The other one is Tawfiq Okasha, owner and the main host of an Egyptian television channel called Al-Faraeen who was also sent to a criminal court on accusations of inciting people to kill Mursi and insulting him. The prosecutor ordered the channel be taken off air.
Al-Faraeen TV channel is privately owned by Okasha, a strong opponent of Mursi and Islamists. Okasha had previously said in one of his talkshows that Mursi and his group “deserve to get killed.”
A Brotherhood lawyer also filed a complaint on Wednesday with a state prosecutor, accusing three prominent editors of Egyptian dailies including Afifi of insulting Mursi.
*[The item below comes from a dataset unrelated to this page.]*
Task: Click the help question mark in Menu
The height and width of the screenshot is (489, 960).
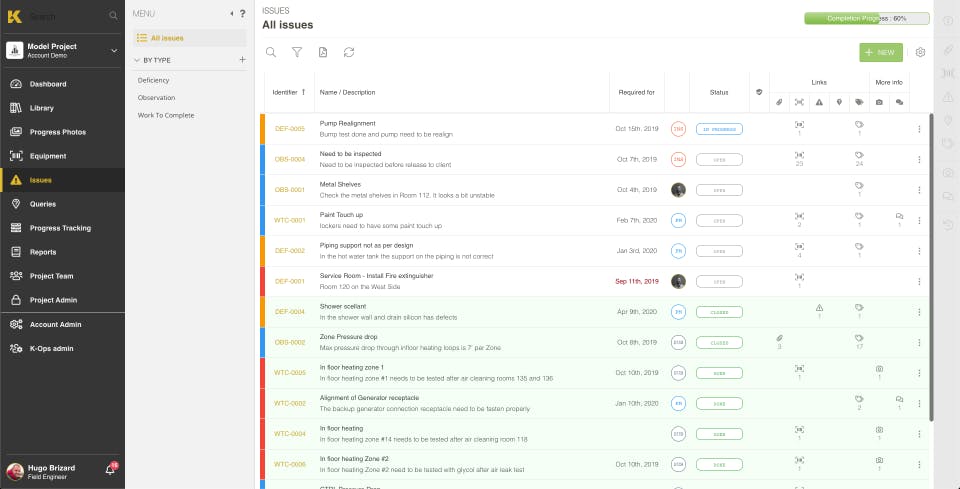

“I accused them of insulting the president and spreading false information that could destroy the state and create panic among the people,” lawyer Ismail al-Washahy told Reuters. “Most of what they published had nothing to do with media but were pure insults with no proof,” he added.
Code of ethics
The issue of Dostour newspaper that was banned ran on its front page a long list of accusations against the Brotherhood. It said the group was leading Egypt to “its worst decades ... filled with killing and bloodshed.”
Afifi accused the Brotherhood of trying to stifle dissent. “It is an orchestrated campaign against the media by the Muslim Brotherhood. They want to silence any opposition to their policies,” Al-Ahram online news website quoted him as saying.
An earlier issue of Dostour released on June 21, before the results of the presidential elections were announced, ran a front-page article accusing the Brotherhood of planning a “massacre in Egypt” if Mursi lost.
The newspaper was bought three years ago by the Wafd Liberal party, a party whose critics said allowed itself to be used as a “friendly opposition” under Mubarak while the Brotherhood was officially banned.
Many Egyptians were upset with the media after the revolution which toppled Mubarak, saying it had misunderstood the responsibility that comes with media freedom. Some said journalists had often crossed the line in making personal insults and accusations without proof.
However, many critics are asking for a mechanism to implement a code of ethics, rather than taking criminal action against journalists.
“There are certainly violations in the media, but there are also ways to punish journalists other than dragging them to courts or prisons,” rights activist Eid said.
Three Egyptian columnists including prominent novelist Youssef El-Qaeed said earlier this month their columns had been removed by a new committee of editors used to supervise state-run newspapers for including anti-Brotherhood opinions.
The editors were chosen by the upper house of parliament, which is dominated by the Brotherhood and other Islamist groups.
Others left their columns empty in protest at the selection of the new editors.
“This white space... is in protest against the Muslim Brotherhood’s conquest over the newspapers and media outlets that belong to the Egyptian people,” columnist Gamal Fahmy wrote on the top of his empty column in al-Tahrir newspaper on Aug.9.